In autumn of 2017, Vigeo Therapeutics Inc. began a phase I clinical trial of an anti-cancer agent that holds tremendous promise for cancer treatment, particularly for aggressive tumors. The agent is a peptide fragment of the prosaposin protein, which inhibits metastasis and tumor growth by stimulating the production of an inhibitory molecule called thrombospondin-1 in normal (non-cancerous) cells that make up the tumor microenvironment. While other cancer drugs have mimicked chemicals produced by the body, this first-of-its-kind drug stimulates the body’s natural resistance to cancer.
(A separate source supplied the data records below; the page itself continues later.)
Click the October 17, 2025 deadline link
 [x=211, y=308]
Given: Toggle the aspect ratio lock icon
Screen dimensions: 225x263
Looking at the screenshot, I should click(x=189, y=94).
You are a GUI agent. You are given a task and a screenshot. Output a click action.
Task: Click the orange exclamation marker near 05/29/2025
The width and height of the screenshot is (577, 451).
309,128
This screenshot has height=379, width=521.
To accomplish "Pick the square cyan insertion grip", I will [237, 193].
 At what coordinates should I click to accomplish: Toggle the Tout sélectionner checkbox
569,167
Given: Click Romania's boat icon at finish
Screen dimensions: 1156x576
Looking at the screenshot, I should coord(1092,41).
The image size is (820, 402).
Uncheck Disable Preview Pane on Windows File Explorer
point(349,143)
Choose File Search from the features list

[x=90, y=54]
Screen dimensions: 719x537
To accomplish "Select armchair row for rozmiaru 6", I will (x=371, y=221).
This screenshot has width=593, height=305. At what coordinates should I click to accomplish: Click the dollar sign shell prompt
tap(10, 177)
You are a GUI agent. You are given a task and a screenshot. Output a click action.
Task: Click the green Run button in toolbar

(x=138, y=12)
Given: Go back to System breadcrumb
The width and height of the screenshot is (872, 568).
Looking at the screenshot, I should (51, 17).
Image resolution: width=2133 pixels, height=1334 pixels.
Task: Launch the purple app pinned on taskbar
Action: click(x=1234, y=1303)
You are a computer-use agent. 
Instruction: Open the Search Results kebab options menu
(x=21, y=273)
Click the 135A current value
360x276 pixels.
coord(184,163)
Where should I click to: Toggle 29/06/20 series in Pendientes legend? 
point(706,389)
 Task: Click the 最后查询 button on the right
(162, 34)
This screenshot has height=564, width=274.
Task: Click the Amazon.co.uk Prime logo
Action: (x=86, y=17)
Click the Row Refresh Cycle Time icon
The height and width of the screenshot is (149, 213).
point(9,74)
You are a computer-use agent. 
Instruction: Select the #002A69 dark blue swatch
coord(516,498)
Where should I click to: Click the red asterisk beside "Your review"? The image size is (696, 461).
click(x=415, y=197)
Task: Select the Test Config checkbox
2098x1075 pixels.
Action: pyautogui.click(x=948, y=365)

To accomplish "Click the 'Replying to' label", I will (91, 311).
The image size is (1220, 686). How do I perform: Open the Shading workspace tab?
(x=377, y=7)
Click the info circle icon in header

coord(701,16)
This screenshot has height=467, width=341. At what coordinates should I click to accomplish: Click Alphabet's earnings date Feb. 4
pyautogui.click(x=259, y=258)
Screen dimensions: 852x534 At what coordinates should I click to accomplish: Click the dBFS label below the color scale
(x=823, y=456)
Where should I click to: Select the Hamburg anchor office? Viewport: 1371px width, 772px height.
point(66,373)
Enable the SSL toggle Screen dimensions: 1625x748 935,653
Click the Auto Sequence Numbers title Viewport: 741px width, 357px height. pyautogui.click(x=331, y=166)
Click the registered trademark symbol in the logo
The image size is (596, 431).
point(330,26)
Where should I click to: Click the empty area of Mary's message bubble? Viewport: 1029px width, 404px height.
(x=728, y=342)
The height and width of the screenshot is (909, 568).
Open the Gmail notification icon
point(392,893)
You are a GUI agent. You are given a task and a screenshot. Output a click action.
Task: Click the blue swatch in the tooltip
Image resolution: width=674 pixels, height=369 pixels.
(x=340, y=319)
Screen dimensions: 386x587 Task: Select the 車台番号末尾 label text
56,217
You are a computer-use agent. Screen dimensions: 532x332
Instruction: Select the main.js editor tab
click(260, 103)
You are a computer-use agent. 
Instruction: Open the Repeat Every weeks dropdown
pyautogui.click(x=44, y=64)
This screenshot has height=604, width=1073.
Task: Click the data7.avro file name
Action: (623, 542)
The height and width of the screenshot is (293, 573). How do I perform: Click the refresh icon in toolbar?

Randolph Watnick, PhD, of Boston Children’s Hospital, discovered the drug. “Our goal is to develop treatments that will benefit people without making them more ill,” says Dr. Watnick. “We want to find a way to treat people with cancer without having to rely on cocktails of cytotoxic drugs that have significant side effects.”
Dr. Watnick and his team have identified an additional mechanism by which the prosaposin peptide works. These new findings suggest that in addition to having activity on its own, the peptide could also be used in combination with other immuno-oncology drugs. Tumors are very good at hiding from the immune system. One of the tricks they use is to display a “do not attack” protein, called PDL1, on the surface of their cells. Two antibodies now on the market (for melanoma and non-small cell lung cancers) work by blocking PDL1, making the cancer cells once again vulnerable to an immune cell attack. The drugs work spectacularly well—but only in 15-20 percent of patients. The remainder of patients are not candidates for these drugs, for a variety of reasons, but most notably because many of them have “cold” tumors. These “cold” tumors have high levels of a subset of cells in the tumor microenvironment, called MDSCs, that suppresses the immune attack in additional ways. Thus, even though checkpoint inhibitors allow the immune system’s T-cells to see the tumor, their activity is blocked and they can’t get through.
The prosaposin peptide disarms the MDSCs, converting the tumor milieu from one that suppresses an immune attack to one that promotes it. Dr. Watnick is eager to conduct animal studies combining the prosaposin peptide with a PD1 antibody to determine if tumors that are resistant to the antibody will become vulnerable. He uses a football metaphor: “You have your linemen who go through and clear the way for the running back. We’re clearing away the tumor’s defense with the peptide, so then the body’s natural anti-tumor systems, as well as those induced by the peptide, can get through.” The Watnick lab, and the Vascular Biology Program at Boston Children’s Hospital, is constantly exploring ways to better understand how the tumor microenvironment is forced to cooperate with the tumor and, by doing so, open up new avenues of research and novel therapeutic strategies.